# 1955 Deluxe Hornet * Resto Complete*



## Wayne Adam (Jun 4, 2014)

Well, I dragged my tail on this restoration, but it's finally complete. Below there is one before picture in original unrestored condition.
I bought this from the original owner. It is a Deluxe Hornet badged from new as a Spitfire, who knows why.
I restored every original major part such as the fenders, rims etc. The only replacement parts are the minor things like the bars, pedals etc.
The shiny chrome rims are the same rusty rims in the before picture after a lot of work. I also restored the original seat. I did all of the paint in Centari acrylic enamal, and I then
 cleared it with urethane. I cleaned and polished every original bolt, spoke etc. ( Note: I replaced the original bolt on kick stand with a much safer one)
I always like to restore the original parts even though it would have been much easier to pop on new ones. I do every phase of the restorations myself except
for a couple of the chrome parts.
                                                     Thanks for looking!..................Wayne


----------



## Nickinator (Jun 4, 2014)

Wow! That is beautiful.

Darcie


----------



## Wayne Adam (Jun 4, 2014)

*Darcie*

Thanks Darcie...I know how both you and I like shiny bikes!


----------



## Ozark Flyer (Jun 4, 2014)

Great Jon Wayne!


----------



## bikecrazy (Jun 4, 2014)

Beautiful job! The striping turned out super!


----------



## pedal_junky (Jun 4, 2014)

Well done, fantastic job!


----------



## bike (Jun 4, 2014)

*Looks great*

I always thought the deluxe hornet was a painted panther- panther fenders and a built in kstand- must be a year thing- schwinners?


----------



## Talewinds (Jun 4, 2014)

Oh my gosh! That's stunning! Terrific job!


----------



## Wayne Adam (Jun 4, 2014)

*bike*

Hi Bike...All '55 Deluxe Hornets came with bolt on kick stands, and the open type pressed steel
 handlebar stem, and also painted fenders with just two stripes. I know this to be true for all of the 
black & red models anyway..........Wayne


----------



## BLWNMNY (Jun 4, 2014)

*Very nice!*

Beautiful job, you do very nice work. you should be proud!

Chris


----------



## plow (Jun 4, 2014)

*Wow!*

Absolutely Stunning!! Bravo



Wayne Adam said:


> Well, I dragged my tail on this restoration, but it's finally complete. Below there is one before picture in original unrestored condition.
> I bought this from the original owner. It is a Deluxe Hornet badged from new as a Spitfire, who knows why.
> I restored every original major part such as the fenders, rims etc. The only replacement parts are the minor things like the bars, pedals etc.
> The shiny chrome rims are the same rusty rims in the before picture after a lot of work. I also restored the original seat. I did all of the paint in Centari acrylic enamal, and I then
> ...


----------



## rollfaster (Jun 4, 2014)

*Wow!!!!*

Outstanding job Wayne, she's gorgeous.rob.


----------



## nj_shore (Jun 5, 2014)

What a super looking bicycle.  Hats off to ya Wayne.  
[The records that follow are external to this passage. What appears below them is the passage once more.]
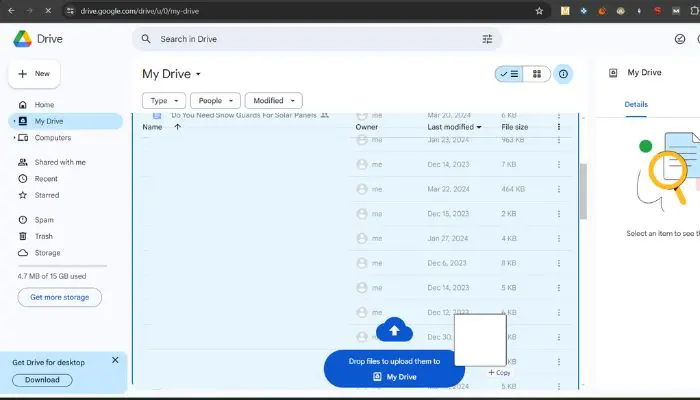This screenshot has height=400, width=700.
Task: Click the Get more storage button
Action: pyautogui.click(x=59, y=297)
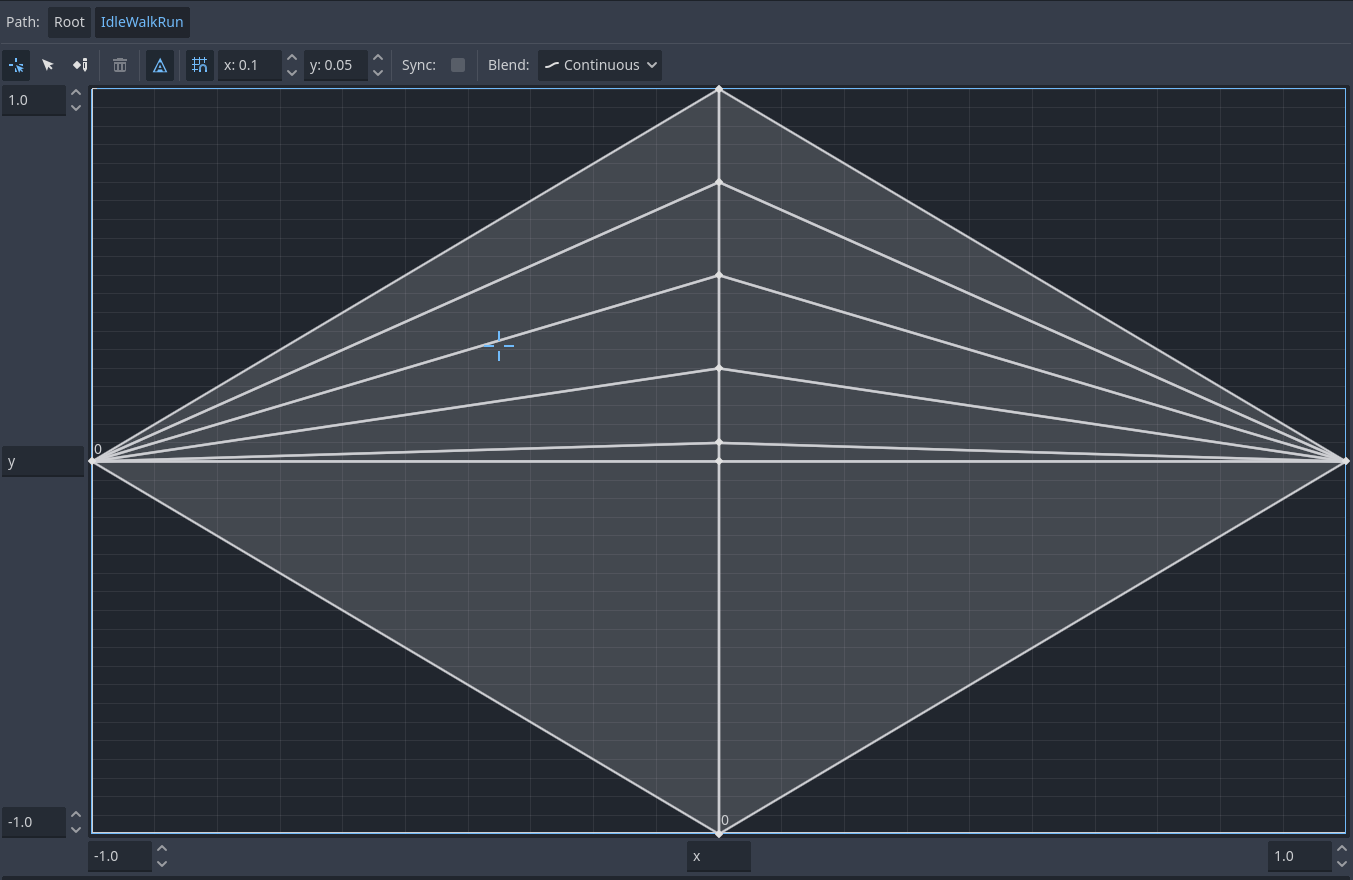Image resolution: width=1353 pixels, height=880 pixels.
Task: Toggle auto triangles generation icon
Action: point(160,65)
What's next on the bench??


----------



## rustjunkie (Jun 5, 2014)

Sure is shiny, but gotta say: the bike looked really good to start with. Seems a shame to blast away the history.


----------



## willswares1220 (Jun 5, 2014)

REWARDING!


----------



## Curtis68 (Jun 5, 2014)

*Nice work!!*

Wayne,

The bike is beautiful.  Amazing work.  Definitely a bike to be proud of.


----------



## Wayne Adam (Jun 5, 2014)

*Thanks!*

Thank you everyone for the nice comments......................Wayne


----------



## Boris (Jun 5, 2014)

Great job Wayne!!!! If it were my bike I'd have gone a different route. But it's not my bike, so I must commend you on a job extremely well done! As always, beautiful.


----------



## vincev (Jun 5, 2014)

Dave Marko said:


> Great job Wayne!!!! If it were my bike I'd have gone a different route. But it's not my bike, so I must commend you on a job extremely well done! As always, beautiful.
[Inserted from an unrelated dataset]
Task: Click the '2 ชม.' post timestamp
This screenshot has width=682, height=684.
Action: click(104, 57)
What route would you go with this one Dave?Just curious.


----------



## Wayne Adam (Jun 6, 2014)

*Dave Marko and Vincev*

Thanks Dave for the compliments, but I too am qurious as to what route you would go.
 With this as with my other restorations, I restored them back to original as exact as I could.
 Just wondering..................Wayne

Vince...I believe that you also have a '55 Deluxe Hornet just like this one correct?......Wayne


----------



## Boris (Jun 6, 2014)

I'm a patina kind of a guy. I see a bike in the condition of the first photo, and I just want to savor the hours cleaning and polishing the original paint and chrome, warts and all. I'd think there'd be gold under the surface rust on the rims, so I'd thoroughly enjoy bringing up all that sparkly S-2 chrome. But as I stated previously, that's my thing, and restoration is yours. I truly admire your talents Wayne and you are a true master craftsman!


----------



## vincev (Jun 7, 2014)

Yea Wayne,this is mine.Mine is more orange than red because the original paint faded  to orange.


----------



## Wayne Adam (Jun 12, 2014)

*Vincev*

Hey Vince,
 That is the exact bike as mine. We even both put the same Kendas on it. Your is a super clean example. I think I remember reading in a previous post
where you painted the light orange to match the faded red.
  I think we have some other identical bikes besides the Hornet....................Wayne


----------